I am heartened by a call from mum. She still can’t hear on the phone, but she can relay her message to me:’When I said everyone was looking much older the other day, I didn’t necessarily mean you. I must have sounded quite rude, especially when you had made the effort to visit. I have not even seen you on Zoom. You looked the same when I saw you, ‘ ‘Thanks mum’, I go to reply, but she can’t hear me, and she is still talking, ‘ let’s face it, you do your best and you’ll soon be 60 and it is all downhill from there so there is no point worrying’.

I tell myself that beauty is in the eye of the beholder and that my lines just show my adventures, not necessarily my stress. I am excited to see students back in their classrooms next week so I am going to crease my laughter lines in expectation of some banter with Year 10.

I scrutinise my face in the mirror and tell myself that meeting people off screen will be a much kinder experience than meeting on Zoom – at least I can keep my mask on if the years become too much. I wonder if I can adapt the strings on my mask to offer the effect of a make-shift face lift – surely those strings could hold my sagging skin in place?

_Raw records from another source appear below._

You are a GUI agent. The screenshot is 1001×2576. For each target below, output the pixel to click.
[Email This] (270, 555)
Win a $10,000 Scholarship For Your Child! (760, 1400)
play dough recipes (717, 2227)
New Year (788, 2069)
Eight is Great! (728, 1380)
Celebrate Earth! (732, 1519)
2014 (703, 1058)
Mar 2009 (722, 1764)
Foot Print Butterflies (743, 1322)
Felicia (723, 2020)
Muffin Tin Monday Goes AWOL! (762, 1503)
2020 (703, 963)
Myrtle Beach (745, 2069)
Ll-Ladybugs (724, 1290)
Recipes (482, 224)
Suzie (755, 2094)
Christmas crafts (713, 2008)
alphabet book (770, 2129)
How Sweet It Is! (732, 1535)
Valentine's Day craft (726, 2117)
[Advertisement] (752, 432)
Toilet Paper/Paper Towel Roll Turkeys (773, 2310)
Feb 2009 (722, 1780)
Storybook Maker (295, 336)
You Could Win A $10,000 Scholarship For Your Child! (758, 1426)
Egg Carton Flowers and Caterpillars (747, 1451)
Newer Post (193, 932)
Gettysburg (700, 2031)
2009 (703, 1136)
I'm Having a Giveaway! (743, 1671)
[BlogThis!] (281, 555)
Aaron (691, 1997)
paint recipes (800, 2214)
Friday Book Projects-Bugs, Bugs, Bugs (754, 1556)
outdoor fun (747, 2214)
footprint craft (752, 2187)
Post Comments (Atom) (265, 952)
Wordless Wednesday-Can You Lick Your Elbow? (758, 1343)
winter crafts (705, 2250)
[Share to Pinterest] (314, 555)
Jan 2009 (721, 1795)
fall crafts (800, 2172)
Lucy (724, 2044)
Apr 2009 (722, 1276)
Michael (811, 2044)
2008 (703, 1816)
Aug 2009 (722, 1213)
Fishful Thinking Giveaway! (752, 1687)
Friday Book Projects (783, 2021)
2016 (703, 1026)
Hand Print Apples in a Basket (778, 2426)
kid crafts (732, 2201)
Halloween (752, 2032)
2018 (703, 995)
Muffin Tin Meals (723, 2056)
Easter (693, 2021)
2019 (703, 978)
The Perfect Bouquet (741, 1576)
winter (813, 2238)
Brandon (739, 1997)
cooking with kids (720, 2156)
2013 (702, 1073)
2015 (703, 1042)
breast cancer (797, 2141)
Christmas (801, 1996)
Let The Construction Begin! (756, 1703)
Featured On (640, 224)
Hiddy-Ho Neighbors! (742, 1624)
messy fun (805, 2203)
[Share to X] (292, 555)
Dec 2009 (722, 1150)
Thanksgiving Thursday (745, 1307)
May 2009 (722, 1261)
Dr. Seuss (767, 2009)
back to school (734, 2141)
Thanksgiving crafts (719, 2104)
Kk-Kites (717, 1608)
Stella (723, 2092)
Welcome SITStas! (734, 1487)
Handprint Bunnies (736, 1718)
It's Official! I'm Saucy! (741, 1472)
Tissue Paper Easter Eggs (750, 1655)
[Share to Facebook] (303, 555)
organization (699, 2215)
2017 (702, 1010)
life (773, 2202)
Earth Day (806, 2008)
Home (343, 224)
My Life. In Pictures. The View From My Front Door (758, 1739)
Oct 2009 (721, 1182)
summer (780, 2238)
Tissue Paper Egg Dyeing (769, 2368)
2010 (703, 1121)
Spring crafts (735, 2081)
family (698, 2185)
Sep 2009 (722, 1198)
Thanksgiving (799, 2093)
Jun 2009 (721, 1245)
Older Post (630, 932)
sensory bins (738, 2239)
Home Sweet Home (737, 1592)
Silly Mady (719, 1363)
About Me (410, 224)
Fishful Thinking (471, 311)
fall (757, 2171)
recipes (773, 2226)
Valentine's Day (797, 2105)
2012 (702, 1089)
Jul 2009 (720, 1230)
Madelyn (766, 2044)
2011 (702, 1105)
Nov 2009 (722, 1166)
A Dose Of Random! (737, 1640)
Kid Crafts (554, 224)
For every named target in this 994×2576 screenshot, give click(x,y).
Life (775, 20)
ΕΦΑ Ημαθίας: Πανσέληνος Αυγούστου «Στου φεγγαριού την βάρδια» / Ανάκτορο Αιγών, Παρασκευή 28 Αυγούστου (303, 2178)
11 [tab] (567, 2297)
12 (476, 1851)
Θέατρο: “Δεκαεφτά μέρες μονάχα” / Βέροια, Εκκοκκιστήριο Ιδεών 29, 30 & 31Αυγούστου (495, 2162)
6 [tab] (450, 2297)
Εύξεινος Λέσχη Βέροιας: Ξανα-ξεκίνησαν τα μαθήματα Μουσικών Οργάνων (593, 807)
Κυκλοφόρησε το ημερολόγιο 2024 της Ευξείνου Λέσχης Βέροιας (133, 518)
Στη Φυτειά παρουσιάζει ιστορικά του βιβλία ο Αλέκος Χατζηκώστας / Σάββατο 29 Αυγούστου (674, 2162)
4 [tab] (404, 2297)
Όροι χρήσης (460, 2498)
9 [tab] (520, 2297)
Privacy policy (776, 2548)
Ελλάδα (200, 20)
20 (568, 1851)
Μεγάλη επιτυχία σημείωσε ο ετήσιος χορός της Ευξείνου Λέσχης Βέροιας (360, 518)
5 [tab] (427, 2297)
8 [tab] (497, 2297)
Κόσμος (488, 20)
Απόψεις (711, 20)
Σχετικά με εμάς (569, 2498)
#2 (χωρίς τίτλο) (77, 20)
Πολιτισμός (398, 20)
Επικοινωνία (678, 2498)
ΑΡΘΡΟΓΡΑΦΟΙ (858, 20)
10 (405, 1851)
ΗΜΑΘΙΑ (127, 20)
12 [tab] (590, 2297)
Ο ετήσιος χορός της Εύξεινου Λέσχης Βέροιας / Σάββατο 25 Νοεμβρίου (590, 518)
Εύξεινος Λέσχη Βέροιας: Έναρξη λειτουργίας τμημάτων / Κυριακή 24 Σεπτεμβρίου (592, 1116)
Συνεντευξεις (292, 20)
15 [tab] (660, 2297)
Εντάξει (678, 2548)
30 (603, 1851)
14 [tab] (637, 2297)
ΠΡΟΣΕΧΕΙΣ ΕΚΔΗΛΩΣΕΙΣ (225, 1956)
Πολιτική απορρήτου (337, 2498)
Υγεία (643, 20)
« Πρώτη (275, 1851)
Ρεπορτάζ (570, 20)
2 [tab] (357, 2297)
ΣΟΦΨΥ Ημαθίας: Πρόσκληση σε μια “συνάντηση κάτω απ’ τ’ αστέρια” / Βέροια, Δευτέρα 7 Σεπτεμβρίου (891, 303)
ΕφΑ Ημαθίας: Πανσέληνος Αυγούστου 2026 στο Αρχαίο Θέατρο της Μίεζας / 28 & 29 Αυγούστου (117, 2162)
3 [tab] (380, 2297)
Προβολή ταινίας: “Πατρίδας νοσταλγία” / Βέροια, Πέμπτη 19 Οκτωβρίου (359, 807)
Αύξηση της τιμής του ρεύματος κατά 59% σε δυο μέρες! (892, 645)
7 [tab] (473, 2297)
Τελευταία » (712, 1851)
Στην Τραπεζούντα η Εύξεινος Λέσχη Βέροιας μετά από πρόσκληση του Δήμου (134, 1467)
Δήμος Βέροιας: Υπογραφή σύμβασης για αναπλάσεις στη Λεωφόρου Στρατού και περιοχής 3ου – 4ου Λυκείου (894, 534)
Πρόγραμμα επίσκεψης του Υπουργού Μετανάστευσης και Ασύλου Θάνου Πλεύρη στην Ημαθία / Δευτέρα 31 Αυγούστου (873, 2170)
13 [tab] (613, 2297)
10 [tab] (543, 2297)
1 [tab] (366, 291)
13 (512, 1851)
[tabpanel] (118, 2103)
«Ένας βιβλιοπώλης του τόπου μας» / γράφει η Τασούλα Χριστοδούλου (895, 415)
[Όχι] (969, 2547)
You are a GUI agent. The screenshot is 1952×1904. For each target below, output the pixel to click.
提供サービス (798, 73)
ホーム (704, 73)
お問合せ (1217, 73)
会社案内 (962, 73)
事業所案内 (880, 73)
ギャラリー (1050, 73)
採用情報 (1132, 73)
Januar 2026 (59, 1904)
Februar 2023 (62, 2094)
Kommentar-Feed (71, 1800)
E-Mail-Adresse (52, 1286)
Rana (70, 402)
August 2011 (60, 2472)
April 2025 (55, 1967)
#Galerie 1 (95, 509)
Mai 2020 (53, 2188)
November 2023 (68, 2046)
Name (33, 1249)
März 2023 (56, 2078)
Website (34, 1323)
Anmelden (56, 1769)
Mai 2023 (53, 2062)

I am distracted from my musings by some whooping coming from downstairs . The noise is so loud that I feel even mum will hear this racket some 100 miles away. I rush downstairs to find Favourite Man dancing around the kitchen with a bemused cat. ‘Over 55’s can book their jab!’ he shouts as he hits the NHS app with the enthusiasm of someone queuing for Glastonbury tickets. Sod the advice in the Times, I have reason to raise my glass and embrace my years gratefully at last. At least a little dance around the kitchen will increase my step count and get me off my arse.